En effet, même si les syndiqué-es se sont heurtés à un lock-out et à une autre loi spéciale, les gains de la ronde de 1975-1976 ont été immenses : obtention de 165 $ par semaine, 48,84 % d’augmentation sur 4 ans, ajustements automatiques liés à l’inflation, congé de maternité sans solde de 17 semaines, un mois de vacances, assurance-salaire en cas d’invalidité… Quand même !
Des reculs et des gains
Front commun de 1981-82. Le gouvernement de René Lévesque fait subir aux syndiqué-es les contrecoups de trois lois spéciales très dures.

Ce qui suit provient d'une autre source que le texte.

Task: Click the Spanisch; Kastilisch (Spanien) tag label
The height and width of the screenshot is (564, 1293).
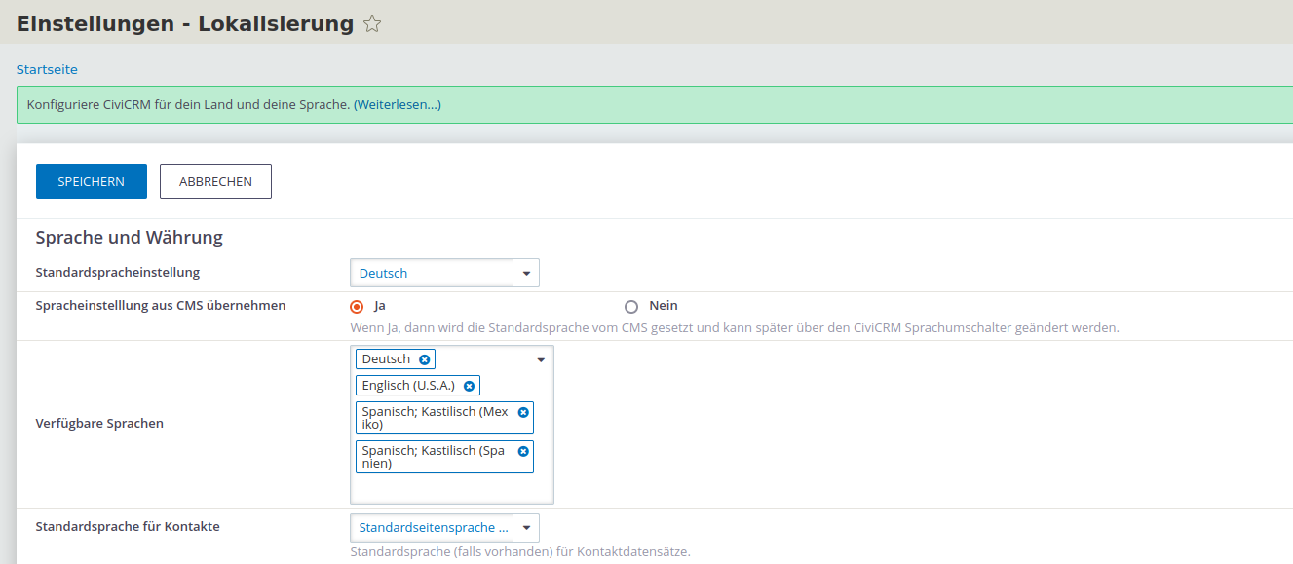Action: (436, 456)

Évoquant la crise économique majeure, il impose un recul salarial de 20 % à plusieurs titres d’emploi et décrète les conditions de travail jusqu’en décembre 1985. Une véritable douche froide après l’euphorie entourant la réélection du Parti Québécois. « Des syndiqué-es de la CSN ont déchiré leur carte de membre du parti », évoque Marc Comby.
Malgré toutes ces lois spéciales, bien d’autres gains ont été réalisés de 1980 à aujourd’hui : cinq semaines de vacances, congé de maternité payé et autres droits parentaux, programme d’accès à l’égalité pour les femmes, clause pour contrer la précarité, règlement sur l’équité salariale, reconnaissance de l’enseignement collégial et attention particulière aux bas salarié-es. « On peut dire chapeau au Front commun ! », souligne l’archiviste.
Tout le monde y gagne
Dès les années 1960, la CSN souhaitait que la négociation du secteur public serve de locomotive à l’ensemble de la société en tirant vers le haut les conditions de travail et les salaires du secteur privé. « Des gains du secteur public comme les salaires d’entrée plus élevés pour l’ensemble des gens et la bonification des droits parentaux ont servi de référence pour le marché du travail de façon générale », explique Philippe Morin, conseiller syndical au Comité de coordination des secteurs publics et parapublics de la CSN.
Cinquante ans après le premier Front commun, la CSN, la CSQ, la FTQ et l’APTS ont choisi de négocier de manière regroupée pour la ronde 2023. « Notre slogan Nous d’une seule voix se veut un clin d’œil au slogan Nous le monde ordinaire de 1972. Car même si le contexte change, l’union des forces dans le secteur public, elle, est bien enracinée », conclut François Enault, premier vice-président de la CSN et responsable de la négociation du secteur public.